-- Exercise materials follows --
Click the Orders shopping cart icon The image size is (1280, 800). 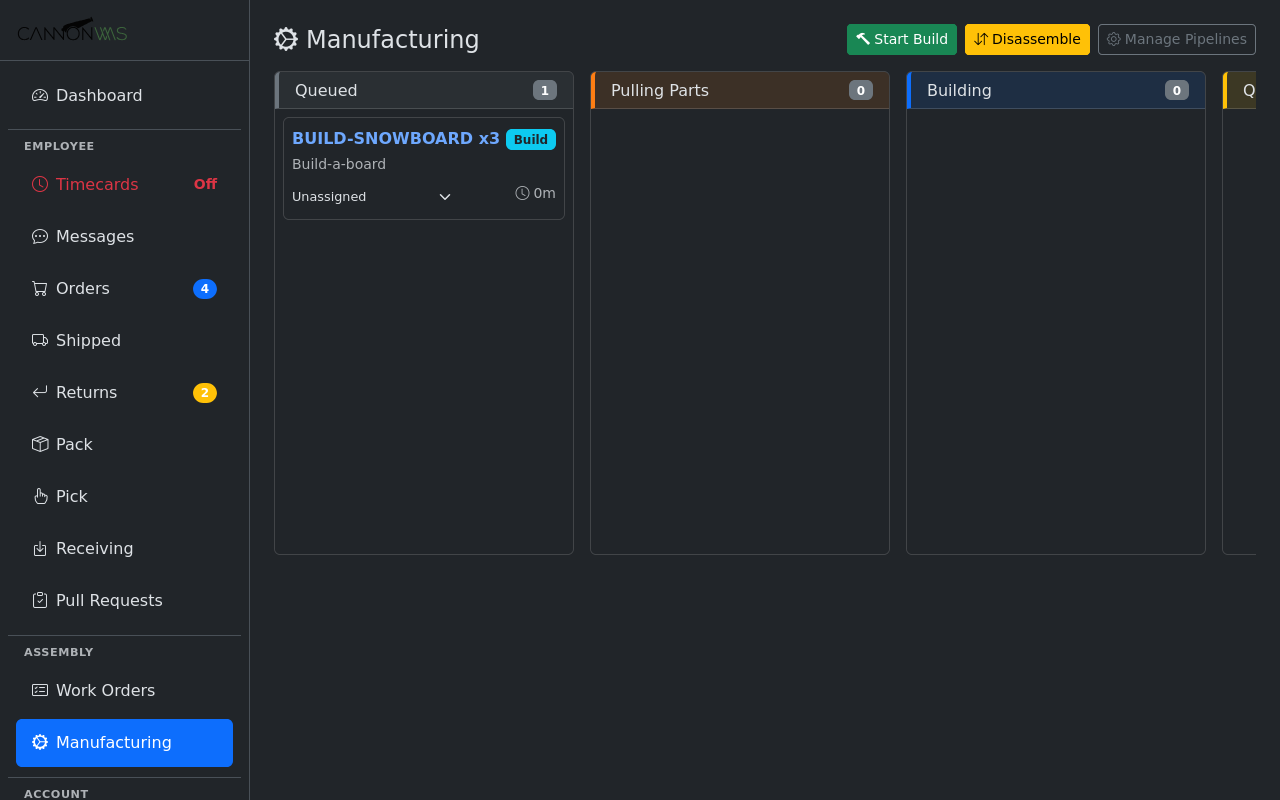tap(40, 289)
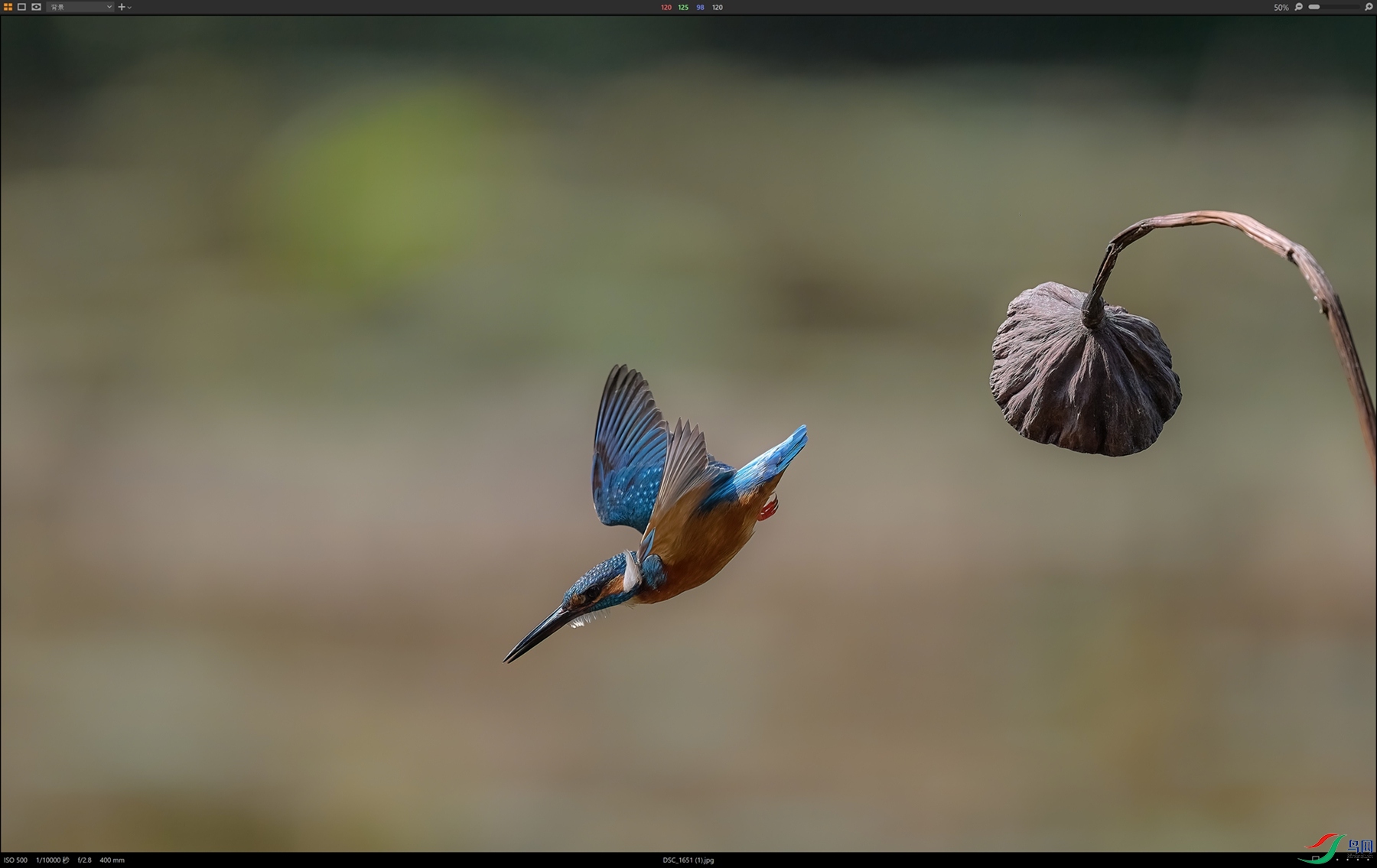Click the plus add layer icon

pyautogui.click(x=121, y=7)
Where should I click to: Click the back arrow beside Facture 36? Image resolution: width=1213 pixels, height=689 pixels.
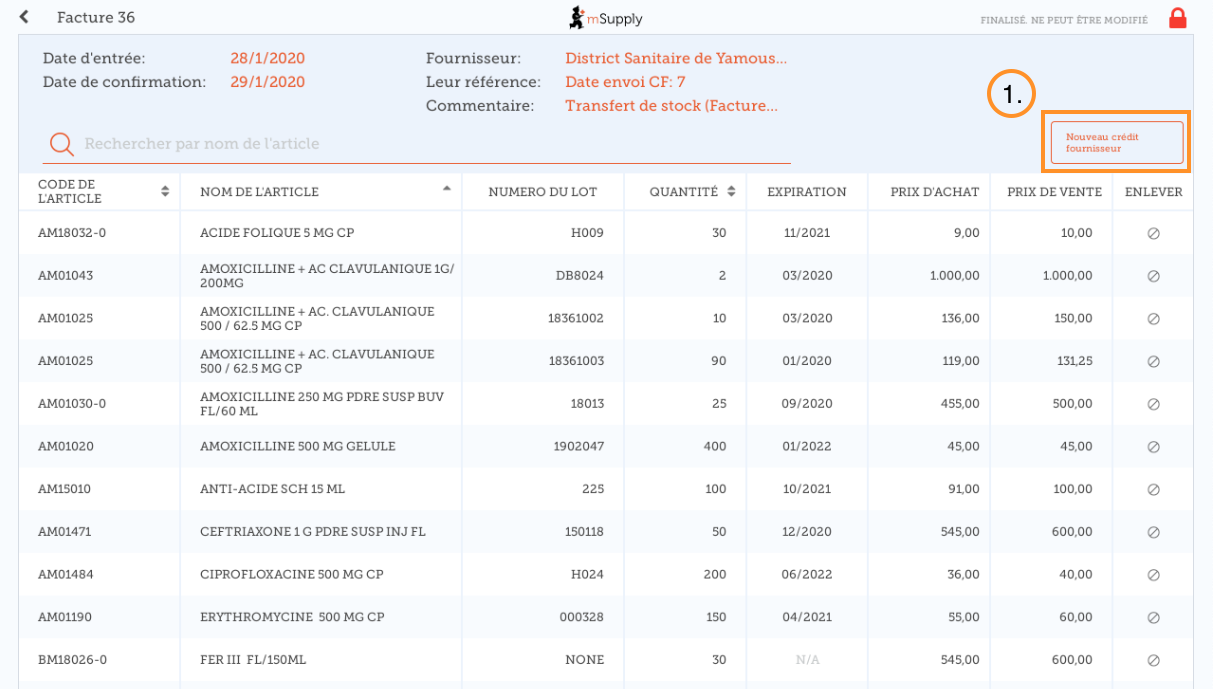click(24, 17)
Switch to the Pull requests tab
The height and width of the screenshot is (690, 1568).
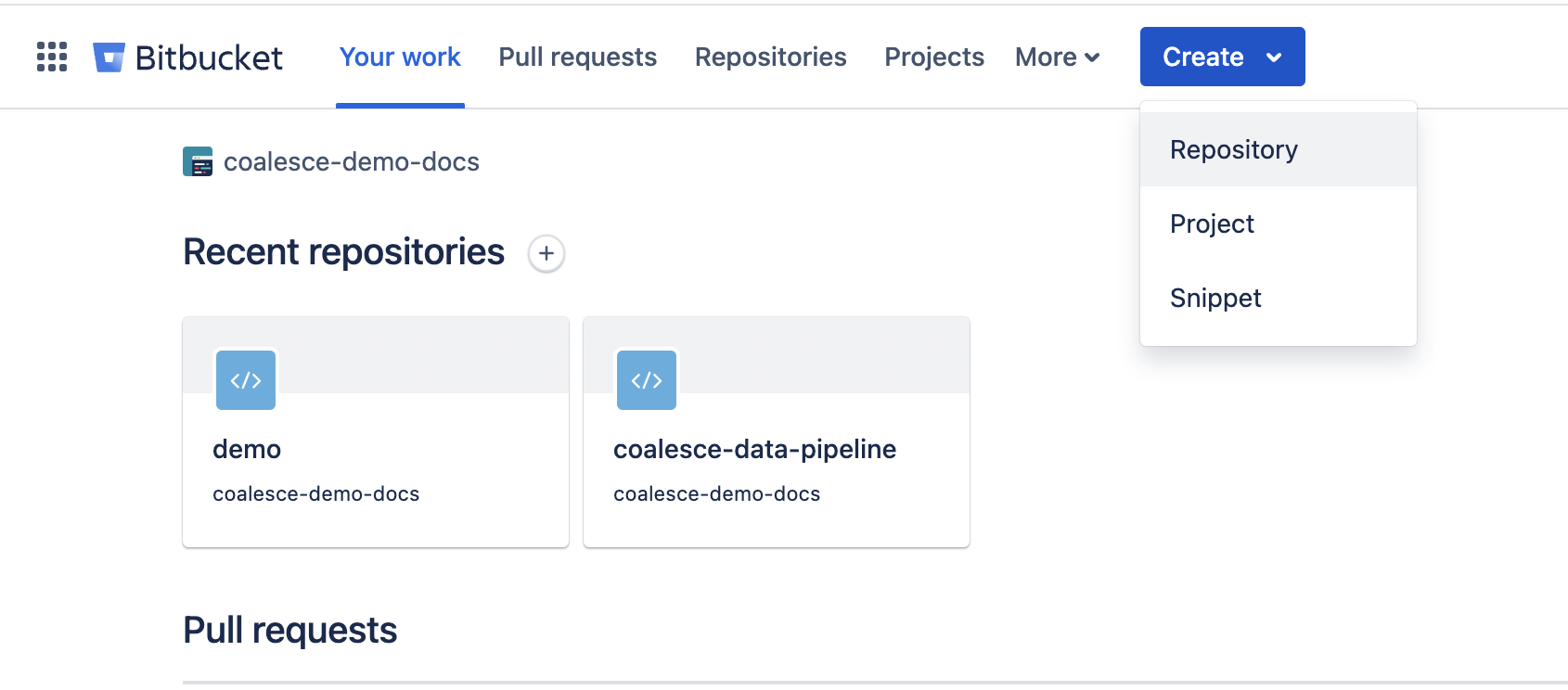pos(577,57)

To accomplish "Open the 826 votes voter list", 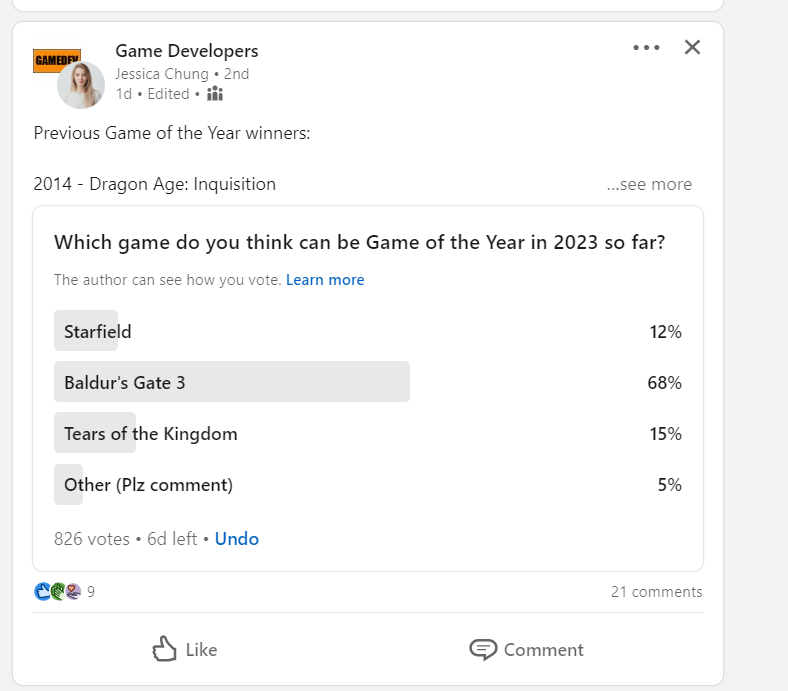I will (92, 539).
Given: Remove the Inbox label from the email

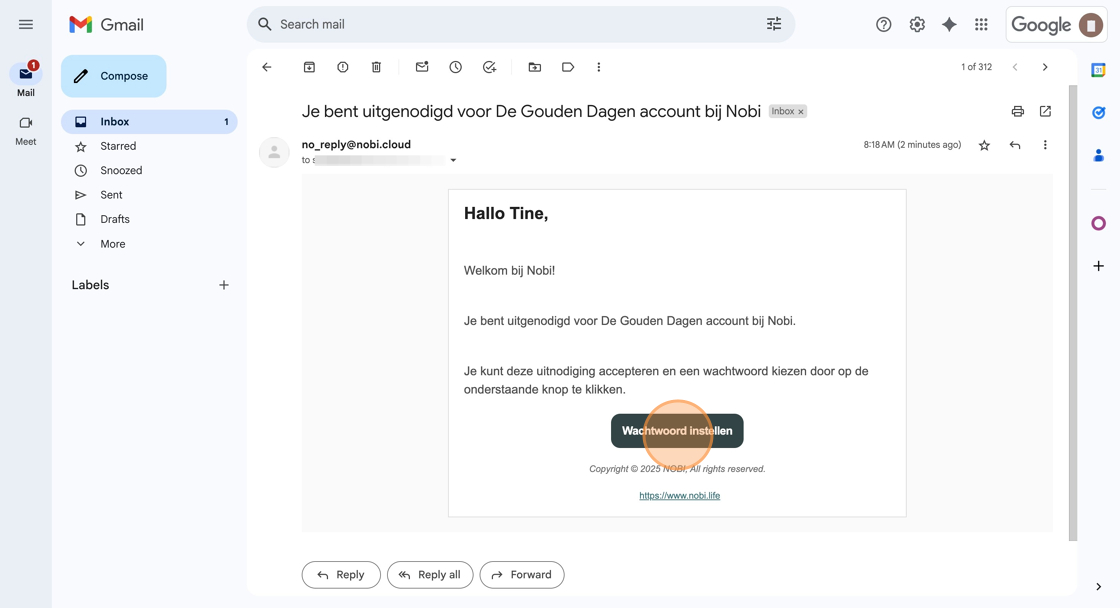Looking at the screenshot, I should (801, 112).
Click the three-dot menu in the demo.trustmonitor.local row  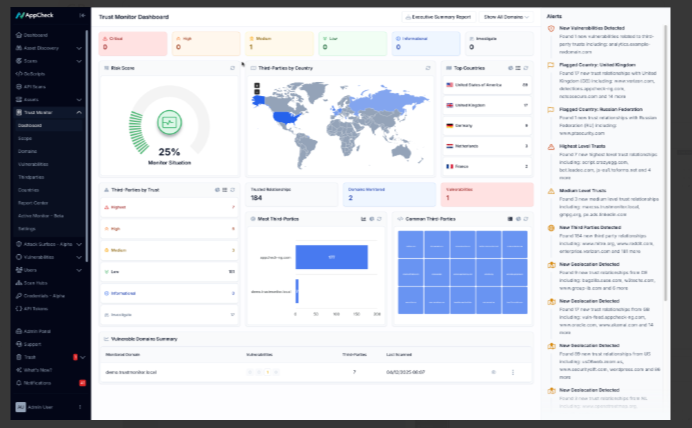coord(513,372)
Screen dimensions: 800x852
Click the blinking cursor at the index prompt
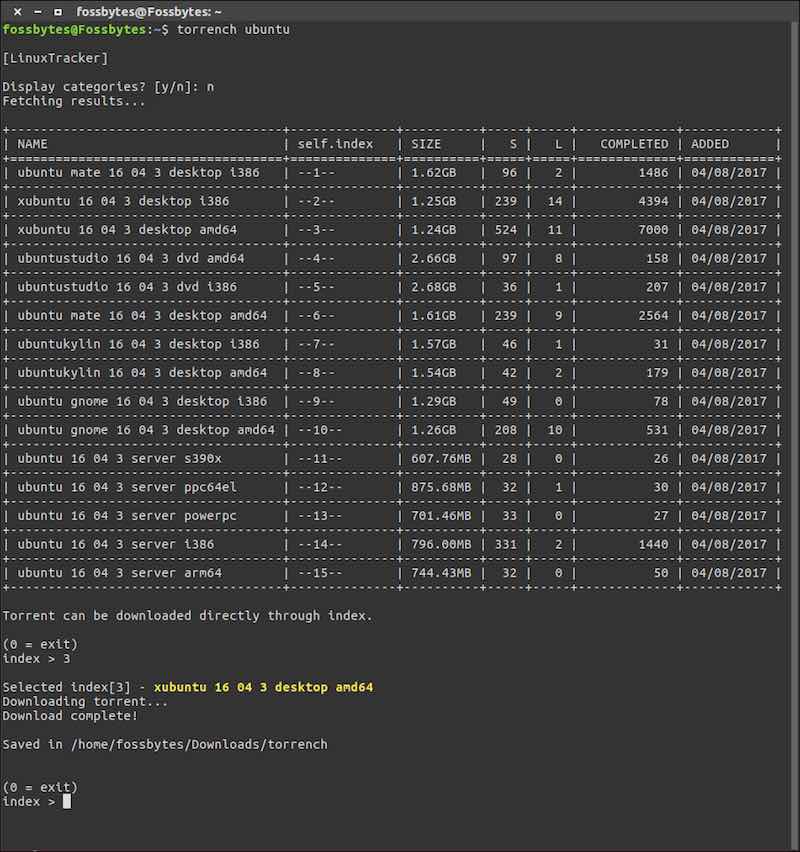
-- Exercise materials concluded --
Task:
Take the line with "Screen dimensions: 800x852" and every line after it through the end of the data, and write only them out exactly, leaving out the pictures.

Response below:
Screen dimensions: 800x852
Click the blinking cursor at the index prompt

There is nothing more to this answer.